Je vais à la piscine assez souvent –mais ce matin, je l’ai trouvée fermée et en plus de cela, je me suis mis au régime à l’Ecurie[4] en ne mangeant que du pain grillé et très peu ! Enfin, je fais ½ heure de culture physique tous les jours –je ne suis pas encore allé dans une salle d’une façon continue parce que ce mois-ci a été un peu difficile.

Je suis un peu de l’avis de Simone en le généralisant : les pays plus au Sud que le nôtre, l’Espagne, l’Italie et ceux que je connais seraient très agréables à habiter si c’étaient des nordiques qui les peuplaient. Dans le nombre de couleurs que tu m’as énoncées[5], tu as oublié que la chemise est elle aussi d’une couleur particulière, quant aux chaussettes…
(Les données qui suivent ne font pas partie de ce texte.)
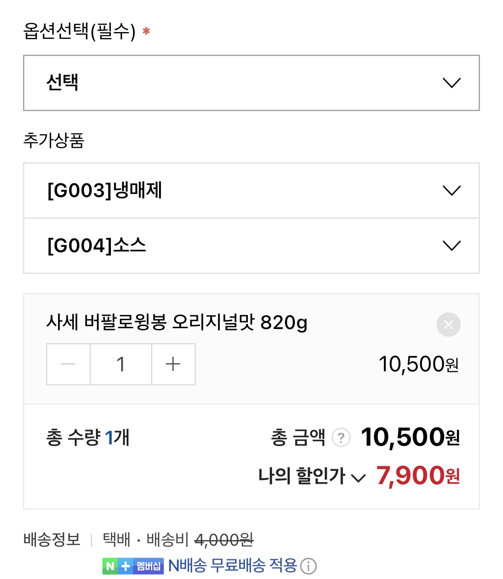
Task: Click the 총 수량 1개 text
Action: (x=87, y=438)

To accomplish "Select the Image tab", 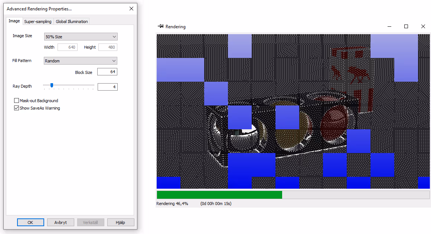I will (14, 21).
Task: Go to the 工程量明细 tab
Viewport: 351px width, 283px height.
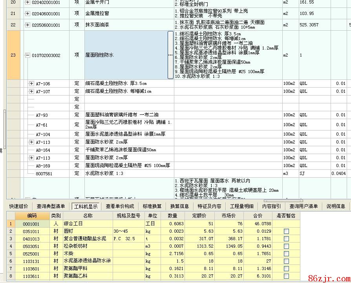Action: [241, 206]
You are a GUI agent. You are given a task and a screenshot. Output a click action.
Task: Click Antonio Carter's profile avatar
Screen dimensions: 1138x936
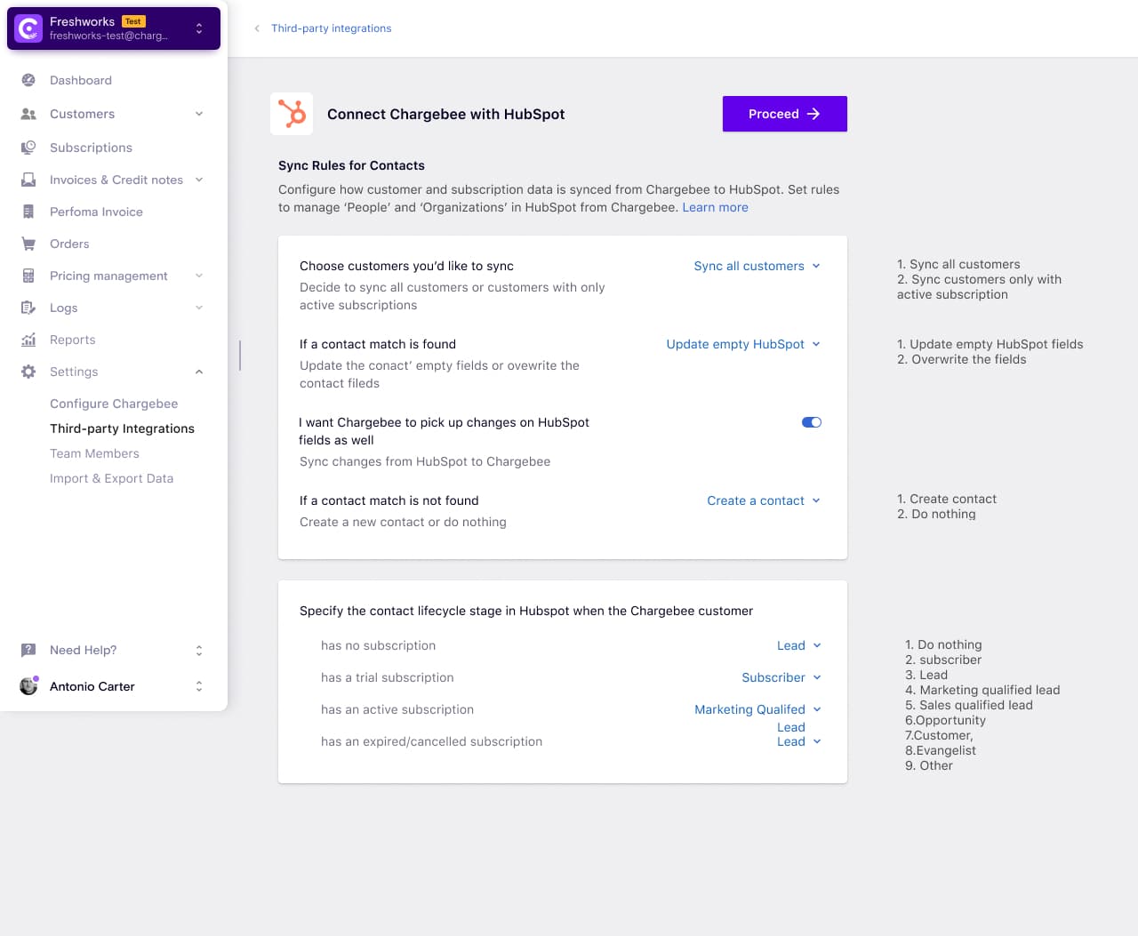tap(28, 685)
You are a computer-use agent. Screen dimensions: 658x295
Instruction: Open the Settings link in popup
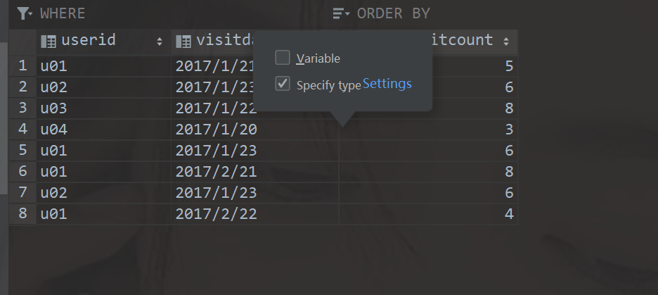pyautogui.click(x=387, y=84)
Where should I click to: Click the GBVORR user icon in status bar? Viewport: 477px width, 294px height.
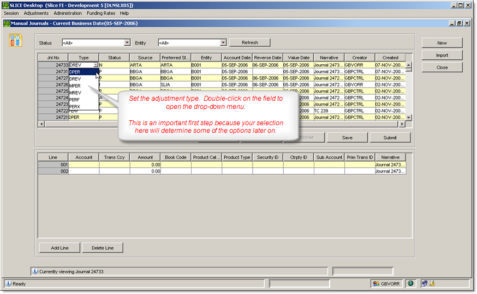point(375,284)
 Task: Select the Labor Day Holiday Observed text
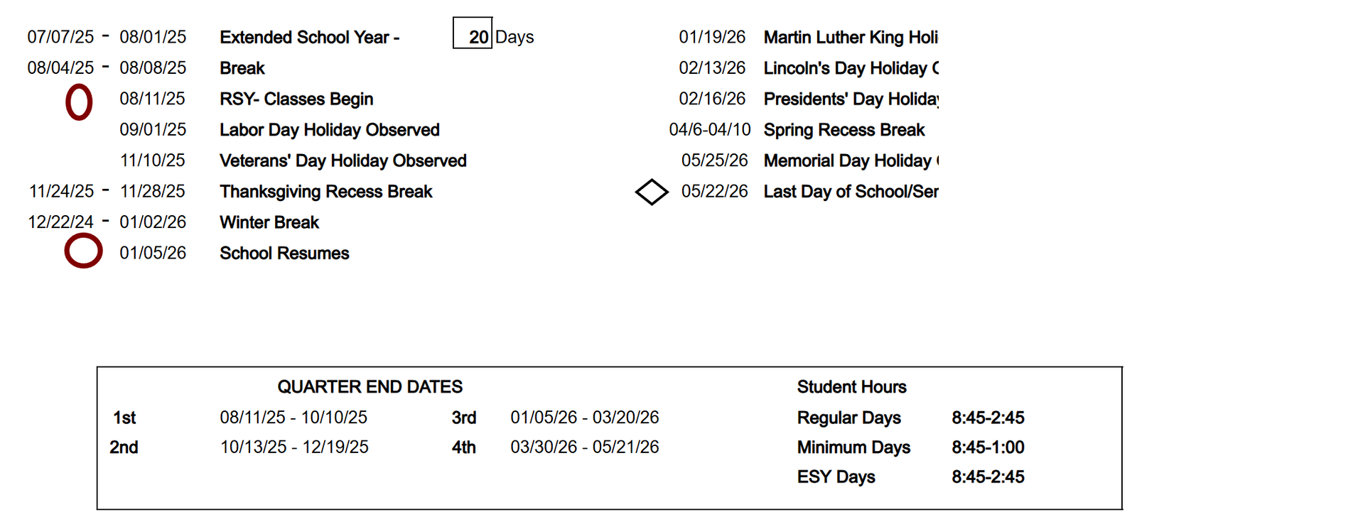(x=329, y=130)
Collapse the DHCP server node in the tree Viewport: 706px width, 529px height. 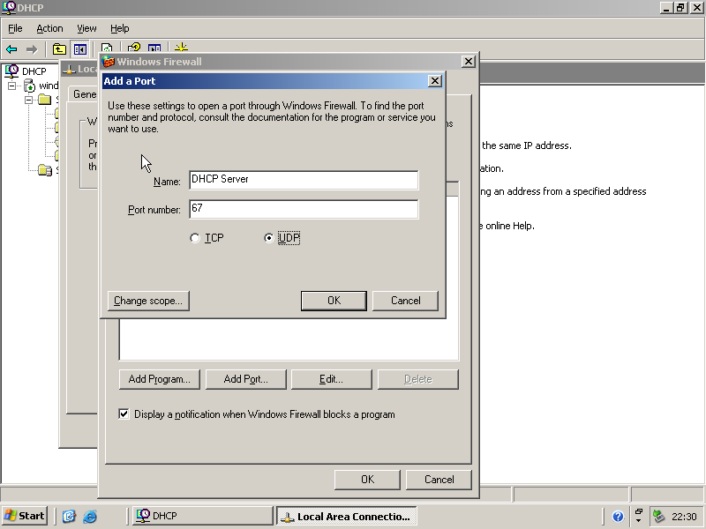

J’ai terminé le rouleau de photo, commencé à La Havane, dimanche dernier ; dès que j’aurai les photos, je te les enverrai… si elles sont réussies.

Samedi, je change de chambre et je vais habiter 39 rue Mouneyra[6] dans la même maison qu’au dernier mois de septembre que j’ai passé à Bordeaux. T’en souviens-tu ?

J’ai reçu ce matin une lettre de toi où tu me grondes sans avoir complètement tort et pourtant, j’ai attendu jusqu’à ce soir pour terminer ma lettre –tu ne m’en veux pas trop ? D’ailleurs, je crois que tu dois être comme moi : quand je reçois une lettre, toutes mes pensées de l’instant d’avant s’envolent, et plus je l’ai attendue, plus je suis heureux parce que j’ai pensé des choses idiotes. N’en profite pas pour me faire attendre trop longtemps une réponse.

Tu as parfaitement raison de faire de l’aviron, c’est un des meilleurs sports qui existe –avec la natation : cela fait travailler tous les muscles du corps sans les mettre « en boule ».

Je viens de relire ma lettre, où il n’y a guère que des choses insignifiantes et je me demande si tu la liras toute. Au lieu de tous ces petits faits qui composent ma vie et que je te raconte sans ordre, j’aurais voulu pouvoir te dire combien je t’aime et que je désire autant que toi les vacances de Pâques puis l’été. Je voudrais aussi que tu saches que, derrière toutes ces petites choses –promenades et travail- il y a toujours ta pensée et que tu es ainsi toujours avec moi.



[1] Marcel Lami, vieux copain de Philippe que l’on découvre dans une lettre du 4 juin 1932

[2] Serge Lifar est un danseur, chorégraphe et pédagogue ukrainien naturalisé français, né à Kiev le 2 avril 1905 et mort à Lausanne le 15 décembre 1986. Il a souvent été décrit comme un danseur d'une grande beauté physique et doté d'une présence rayonnante, l'un des plus importants de sa génération. Réformateur du mouvement et de la technique de la danse, à laquelle il ajouta deux positions de pied, Serge Lifar a été l'un des créateurs qui imposèrent le style néo-classique, terme qu'il employa pour qualifier notamment son ballet Suite en blanc de 1943. Nommé maître de ballet de l'Opéra de Paris, de 1930 à 1944 et de 1947 à 1958, il s'employa à restaurer le niveau technique du Ballet de l'Opéra de Paris pour en faire, dans les années 1930 et jusqu'à aujourd'hui, l'un des meilleurs du monde. Yvette Chauviré, Janine Charrat, Roland Petit, entre autres, ont incontestablement subi son influence.

[3] Le commandant Roger Bonnot et son épouse Yvonne

[4] L’Ecurie-Palace, sorte de foyer-restaurant fréquenté par les étudiants, situé 19 rue Sauteyron à Bordeaux.

[5] Se référer à la lettre de Denise du 19 février 1936

[6] Mentionné dans la lettre du 9 septembre 1931, cela remonte à presque 5 ans.